|

Boimy się ich, a mogą pomóc nam uzdrowić klimat

Wilk szary
Wilk szary
Źródło: Shutterstock
Pod koniec 2023 roku lasy pokrywały około 29,6 procent powierzchni Polski, ale stulecia temu było ich znacznie więcej. Również fauna wyglądała wtedy zupełnie inaczej - lasy pełne były majestatycznych roślinożerców wędrujących wśród drzew i uważnie nasłuchujących ich odgłosów drapieżników. Teraz przedstawicieli dużych gatunków jest w Polsce znacznie mniej niż w XVII czy XVIII wieku. W czasach zmian klimatycznych zwierzęta te mogą stać się naszymi wielkimi sprzymierzeńcami.Artykuł dostępny w subskrypcji
Kluczowe fakty:
  • Zwierzęta mogą pomóc nam w ograniczeniu skutków zmian klimatu. Dzieje się tak za sprawą sieci powiązań między roślinnością, roślinożercami i drapieżnikami.
  • Jeśli taka sieć działa sprawnie, środowisko ma większą zdolność do pochłaniania węgla z atmosfery.
  • Jednym z najcenniejszych gatunków mogących nam pomóc w walce ze zmianami klimatu jest wilk szary, wokół którego agresywności narosło wiele mitów.
  • Sama ochrona wilków nie wystarczy jednak, by siedlisko zmieniło się w pochłaniacz węgla - o co trzeba zadbać?
  • Więcej o problemach ochrony przyrody dowiesz się na tvnmeteo.pl.

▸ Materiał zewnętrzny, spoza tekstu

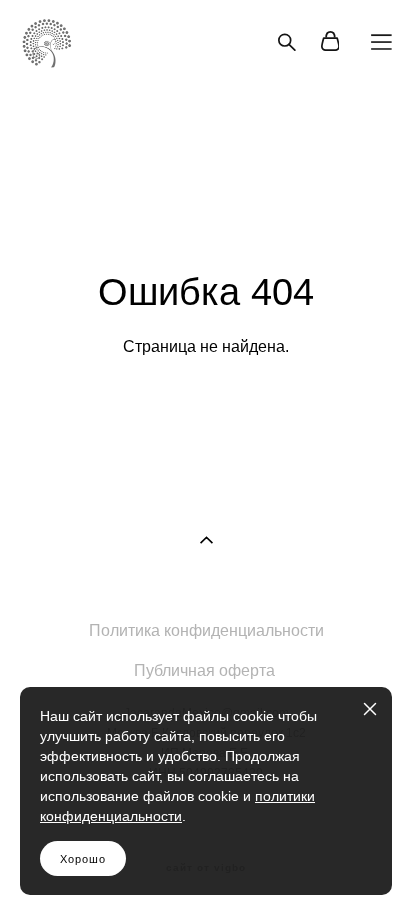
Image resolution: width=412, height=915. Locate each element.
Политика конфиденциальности (206, 630)
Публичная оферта (204, 670)
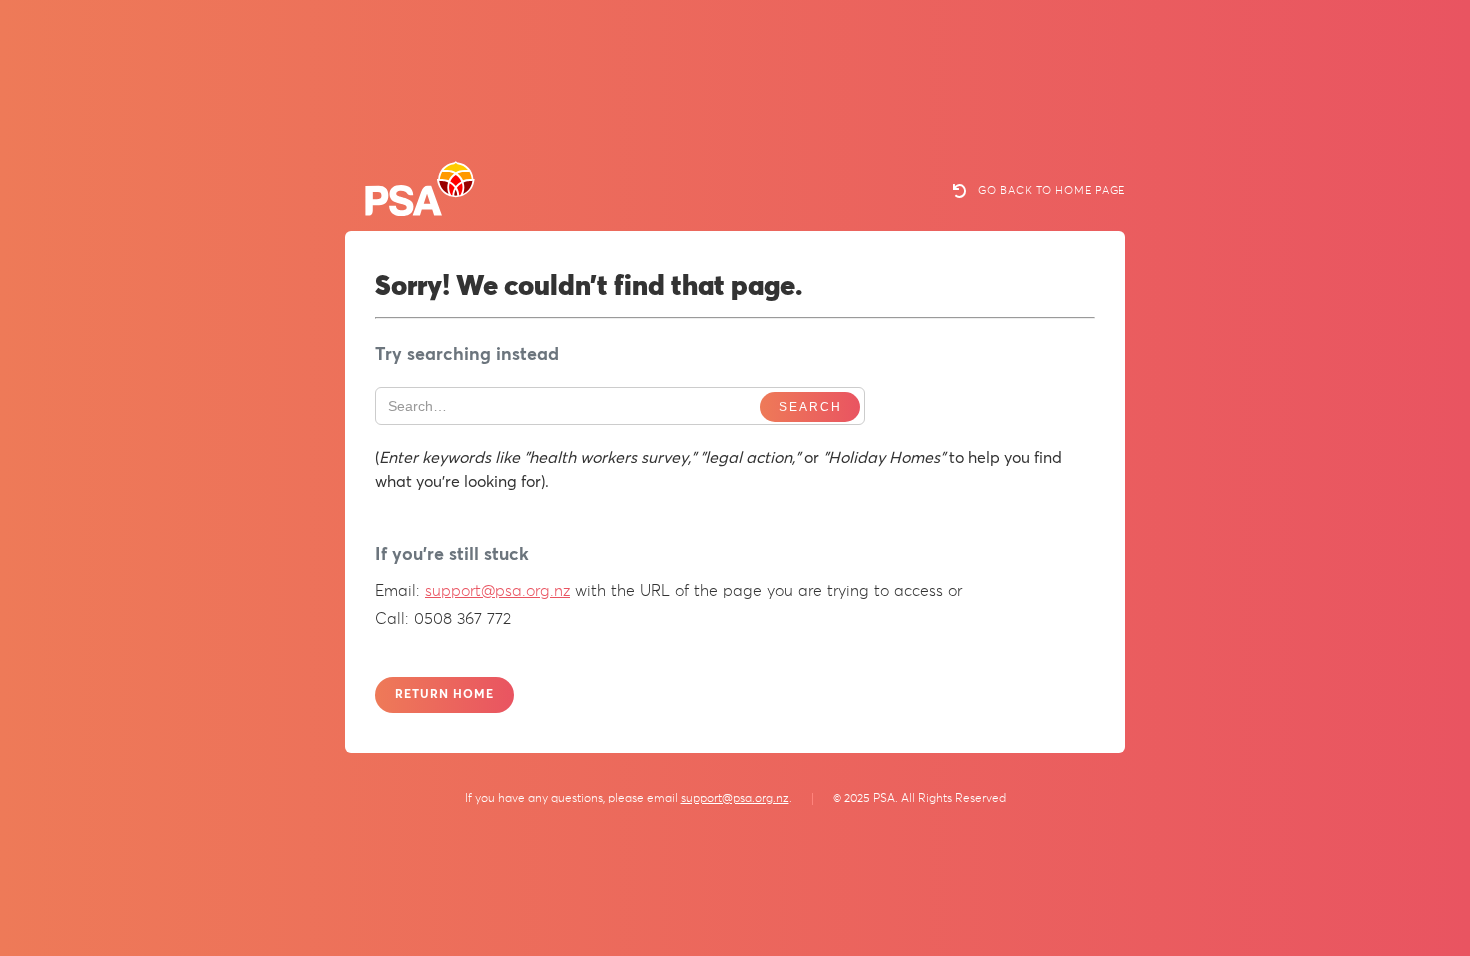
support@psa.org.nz (497, 591)
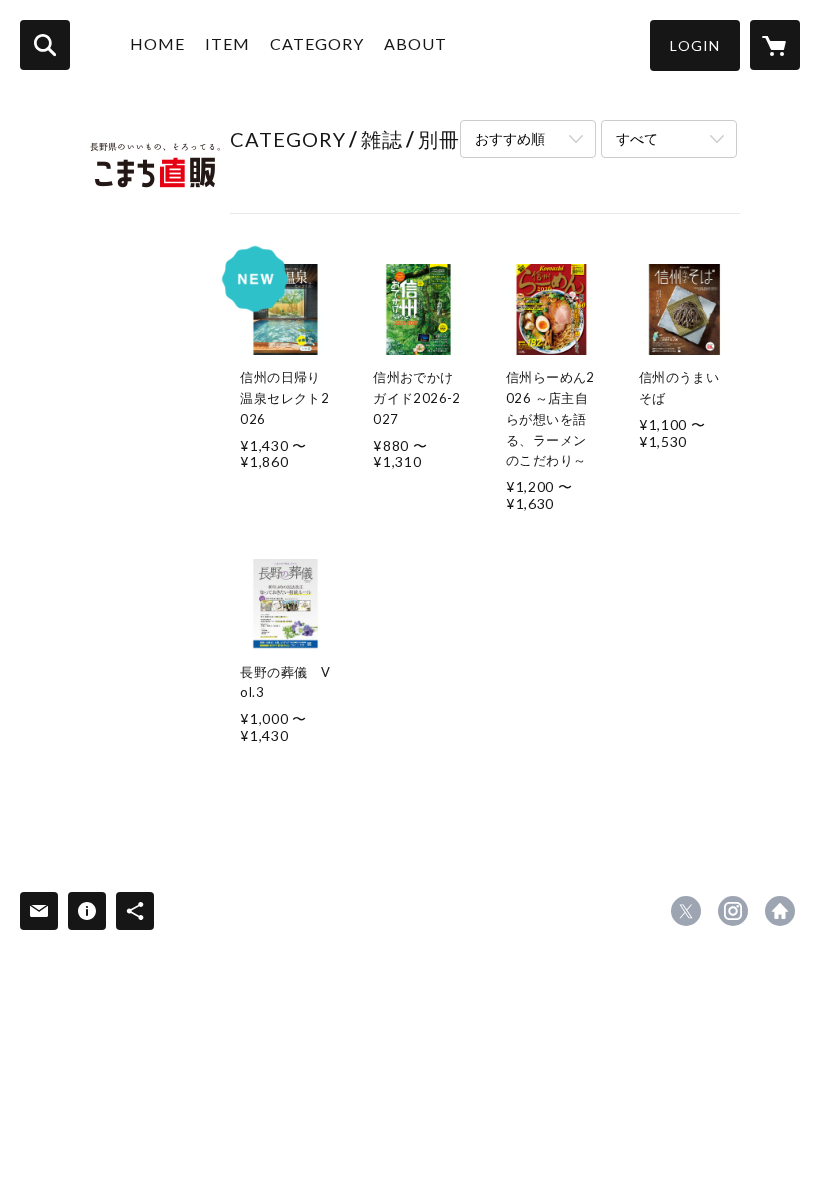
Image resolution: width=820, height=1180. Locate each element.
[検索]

W 2023 roku na łamach czasopisma "Nature Climate Change" ukazało się badanie na temat zwierząt o kluczowym znaczeniu dla spowalniania zmian klimatycznych. Postawiona w nim teza była prosta - odbudowa i ochrona niektórych gatunków może zwiększyć zdolność ekosystemów do walki ze zmianami klimatu. Międzynarodowy zespół naukowców wyznaczył dziewięć takich grup zwierząt - od roślinożernych kopytnych po występujące w naszych lasach drapieżne wilki szare. Według ich wyliczeń, przy odpowiednio poprowadzonej ochronie przyczyniłyby się one do wyłapania ponad sześciu gigaton węgla rocznie, ograniczając tym samym szkodliwe skutki ludzkiej działalności.